◆ AUFGABE UND ANFORDERUNGEN: Schreibe aus dem Text über die Pfeifkonzerte im Wahlkampf die Stelle von „In den letzten“ bis einschließlich „des Rechtsradikalismus her.“ wortgetreu ab.

◆ AUSGEWÄHLTER TEXT:
===

Thilo Sarrazin / 20.09.2017 / 15:32 / Foto: Joseph M. Buliavac / 22 / Seite ausdrucken

Zweierlei Pfeifen

In den letzten Wochen des Wahlkampfs gab es in den Medien und den etablierten Parteien mehr und mehr besorgte Stimmen zu den häufigen Pfeifkonzerten und anderen Protesten bei Wahlkampfveranstaltungen von Angela Merkel. Dies gilt als Zeichen der Verrohung und eines wachsenden Mangels an demokratischer Gesinnung. Marietta Slomka befragte dazu im ZDF den Bielefelder Radikalismusforscher Prof. Zick, der wunschgemäß das  Phänomen zu einem vorwiegend rechten Problem erklärte. Bundesjustizminister Maas stellte gar einen  Zusammenhang mit einem Vordringen des Rechtsradikalismus her.

===

◆ EINTRÄGE IM DATENSATZ:

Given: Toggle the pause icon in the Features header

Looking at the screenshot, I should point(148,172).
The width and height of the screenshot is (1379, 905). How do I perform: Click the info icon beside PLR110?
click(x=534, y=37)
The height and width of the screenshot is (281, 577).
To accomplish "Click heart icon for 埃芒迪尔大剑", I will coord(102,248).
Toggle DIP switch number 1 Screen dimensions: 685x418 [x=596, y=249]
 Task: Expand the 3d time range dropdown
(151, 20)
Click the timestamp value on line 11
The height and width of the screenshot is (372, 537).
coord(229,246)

===

◆ RICHTIGE ANTWORT:
In den letzten Wochen des Wahlkampfs gab es in den Medien und den etablierten Parteien mehr und mehr besorgte Stimmen zu den häufigen Pfeifkonzerten und anderen Protesten bei Wahlkampfveranstaltungen von Angela Merkel. Dies gilt als Zeichen der Verrohung und eines wachsenden Mangels an demokratischer Gesinnung. Marietta Slomka befragte dazu im ZDF den Bielefelder Radikalismusforscher Prof. Zick, der wunschgemäß das  Phänomen zu einem vorwiegend rechten Problem erklärte. Bundesjustizminister Maas stellte gar einen  Zusammenhang mit einem Vordringen des Rechtsradikalismus her.